Liats 2012 strategy plan badly damaged in 2013

Robert MacLellan

CASTRIES, St Lucia, Thursday September 5, 2013 – On 28 August LIAT’s CEO, Ian Brunton, talked to Caribbean media and finally acknowledged in public some of the real facts behind the airline’s chaotic operations over the last three months. He also described LIAT’s worrying current financial position, in the same month that the airline has taken on a US$65 million loan from the Caribbean Development Bank to fund new aircraft.

However, it was reported that Mr Brunton has refused to have an investigation to hold people accountable for the recent chaos at LIAT. Instead, he said he will organise a “post mortem” (an unfortunate phrase) on what went wrong and use this to reward staff who have performed well during the crisis. Those who “dropped the ball” would be identified for “counseling or better training”.

This statement represents an unbelievable level of arrogance on the part of LIAT senior management and conveys gross disrespect for its customers! Ignore the widespread calls across the Eastern Caribbean for senior management resignations or dismissals at the airline. Instead, LIAT institutes some counseling and better training – presumably, for middle level and operative staff only? No personal responsibility accepted or culpability acknowledged on the part of LIAT’s Chairman, the CEO or the Director of Commercial and Customer Experience – all of whom have presided over three months of disastrous operations across the Eastern Caribbean and an equally disastrous public relations / communications exercise.

Ignore the huge inconvenience and, in some cases, trauma caused to a high percentage of LIAT’s customers consistently over three months. Ignore the great damage done by LIAT’s management to the general economy of the Eastern Caribbean and to prospects for future inward investment. Ignore the negative impact on the region’s reputation as an international tourism destination. Ignore the damage done to LIAT’s management / staff relations. Ignore the potentially fatal damage to LIAT’s own future viability.

Most people agree that the Eastern Caribbean desperately needs LIAT but, going forward, LIAT desperately needs directors and senior management who will take responsibility and who can drive a “low cost airline” strategy that will truly serve the region and not stagger from one financial crisis to another. Success at LIAT is not just about new larger aircraft, future success is about running a marketing led business, with higher passenger volumes and an efficient cost structure.

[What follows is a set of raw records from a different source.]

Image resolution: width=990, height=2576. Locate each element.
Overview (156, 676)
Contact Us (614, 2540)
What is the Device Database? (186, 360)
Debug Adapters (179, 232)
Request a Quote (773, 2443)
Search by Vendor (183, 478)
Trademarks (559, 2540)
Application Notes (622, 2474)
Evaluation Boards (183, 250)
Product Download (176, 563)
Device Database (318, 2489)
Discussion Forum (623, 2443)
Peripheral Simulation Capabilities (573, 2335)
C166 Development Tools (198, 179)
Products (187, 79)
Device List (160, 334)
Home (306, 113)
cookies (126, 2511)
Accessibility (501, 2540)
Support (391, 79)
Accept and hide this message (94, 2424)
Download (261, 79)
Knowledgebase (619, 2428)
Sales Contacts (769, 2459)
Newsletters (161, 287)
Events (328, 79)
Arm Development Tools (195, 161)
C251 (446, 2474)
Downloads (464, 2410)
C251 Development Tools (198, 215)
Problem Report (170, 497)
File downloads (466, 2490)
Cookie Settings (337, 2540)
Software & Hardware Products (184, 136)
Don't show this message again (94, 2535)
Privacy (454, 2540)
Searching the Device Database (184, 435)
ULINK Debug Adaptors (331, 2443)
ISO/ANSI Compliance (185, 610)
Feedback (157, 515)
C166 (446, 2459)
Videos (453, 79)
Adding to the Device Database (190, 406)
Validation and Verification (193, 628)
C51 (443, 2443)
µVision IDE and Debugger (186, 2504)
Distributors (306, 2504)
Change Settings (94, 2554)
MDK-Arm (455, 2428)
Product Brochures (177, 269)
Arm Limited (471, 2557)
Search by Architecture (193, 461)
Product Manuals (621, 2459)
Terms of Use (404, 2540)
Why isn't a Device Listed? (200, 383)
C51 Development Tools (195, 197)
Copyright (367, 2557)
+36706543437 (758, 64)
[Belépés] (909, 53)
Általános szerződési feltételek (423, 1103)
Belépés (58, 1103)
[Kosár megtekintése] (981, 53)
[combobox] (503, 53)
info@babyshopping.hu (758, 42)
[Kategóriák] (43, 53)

The latest LIAT management focus appears to be on better future complaints handling, rather than on more useful market research as to what LIAT’s current customers, and potential customers, need and how much they are prepared to pay. With that data, LIAT can strategise how to deliver the right service at the right price to their larger market that existed several years ago. This may involve the airline reverting to code sharing some routes with other Caribbean carriers because the LIAT route network, as currently operated, is not viable without a substantial increase in overall traffic. Across much of the world, airline passenger numbers are rising strongly but at LIAT they have dropped.

In the 2013/14 financial year, LIAT is increasing its already substantial debt by at least US$65 million dollars and yet Mr Brunton reported a 10% (US$30 million) decline in 2012/13 revenue against 2011/12 results. He further stated that company expenses, related to stranded passengers during LIAT’s recent busiest summer months, will have wiped out profits for that period this year. Clearly, this will have a harsh negative impact on LIAT’s 2013/14 results and will likely necessitate a significant early re-write of last year’s strategy plan and the related medium term financial projections for the airline.

The point is LIAT’S PROBLEMS ARE NOT OVER YET. A continuation of the current LIAT management style will not increase revenue, will not attract new equity investors and is not going to achieve the positive financial results necessary to cover the airline’s future higher levels of debt service, associated with funding the new aircraft. That vicious circle in LIAT’s historical business model needs to be broken now and, as recent events so clearly prove, this can only be achieved with fresh new expertise at board director and senior management level. .

The opinions expressed in this commentary are solely those of Robert MacLellan. Robert MacLellan is Managing Director of MacLellan & Associates, the region’s leading hospitality consultancy since 1997. He is a Fellow of the Institute of Hospitality, a Member of the International Society of Hospitality Consultants and has a Masters Degree in International Hotel Management.